▶ [Data to examine]:

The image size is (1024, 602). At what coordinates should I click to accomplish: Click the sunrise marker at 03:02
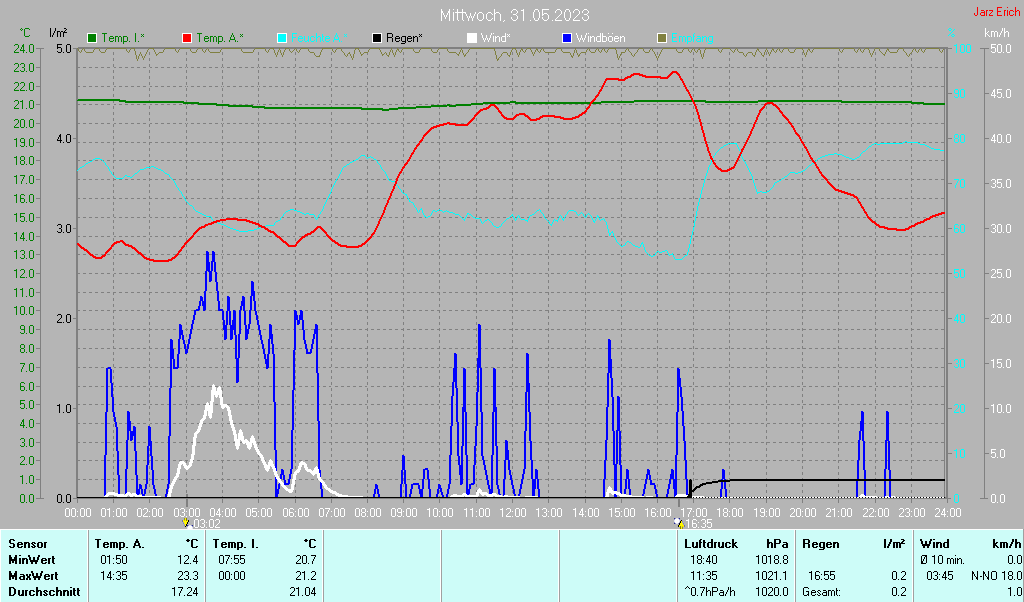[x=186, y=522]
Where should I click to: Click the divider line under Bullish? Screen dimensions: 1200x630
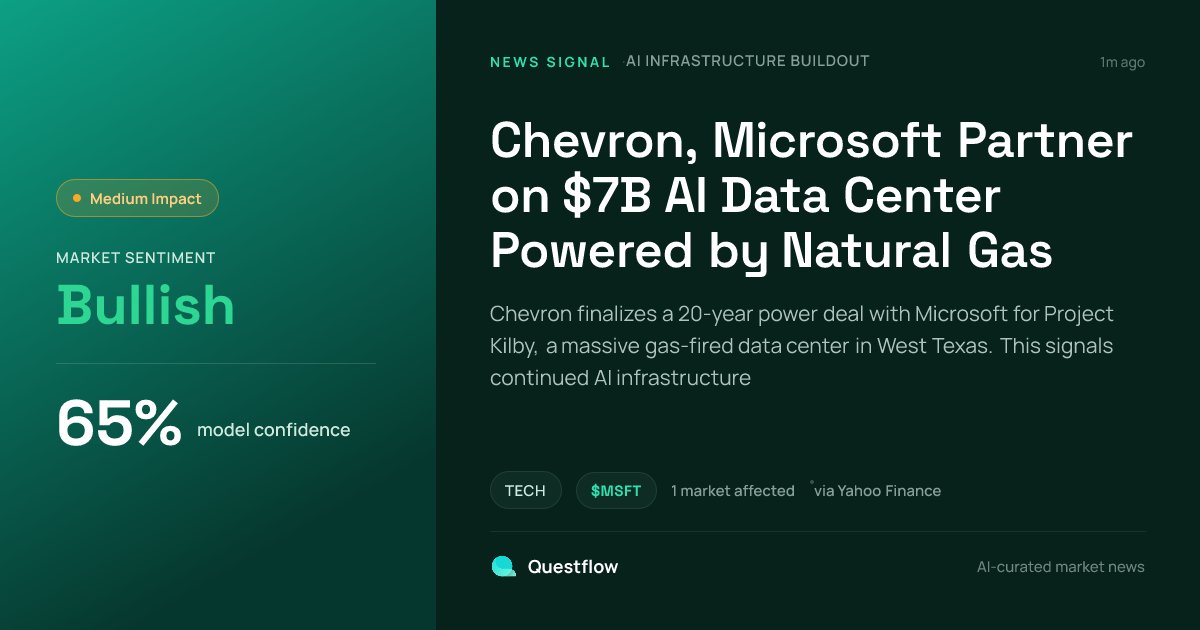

...

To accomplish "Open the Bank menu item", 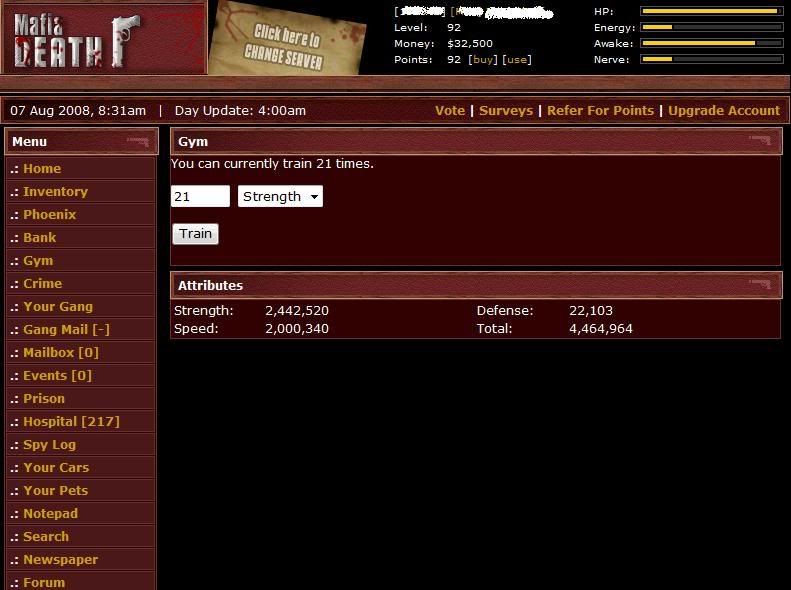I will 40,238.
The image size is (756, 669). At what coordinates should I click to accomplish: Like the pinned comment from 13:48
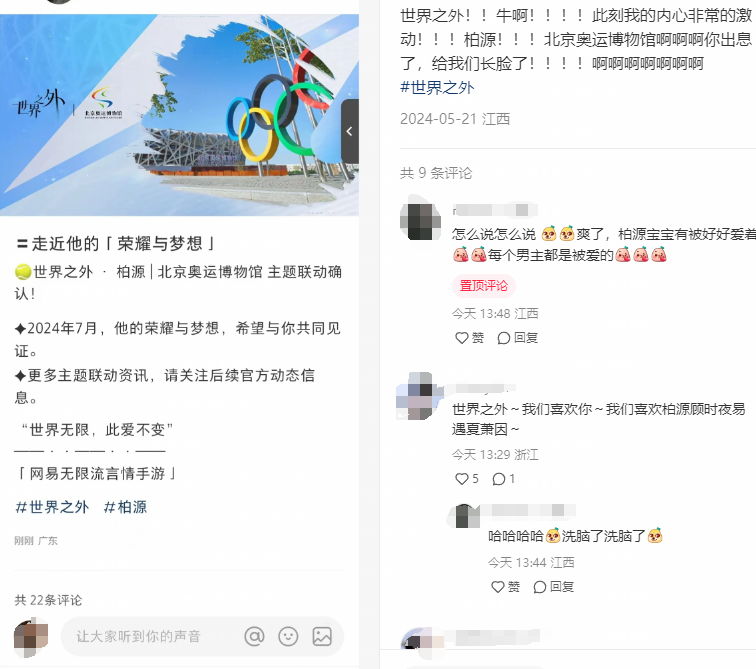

▶ [Exercise]:
Would you copy, word for word, only the lines above from the one containing "The image size is (1024, 602)." through the one containing "Where should I", both included, and please leave out the pictures?

▶ [Answer section]:
The image size is (1024, 602). At what coordinates should I click to accomplish: Click the sunrise marker at 03:02
[x=186, y=522]
Where should I click to: Click the divider line under Bullish? Screen dimensions: 1200x630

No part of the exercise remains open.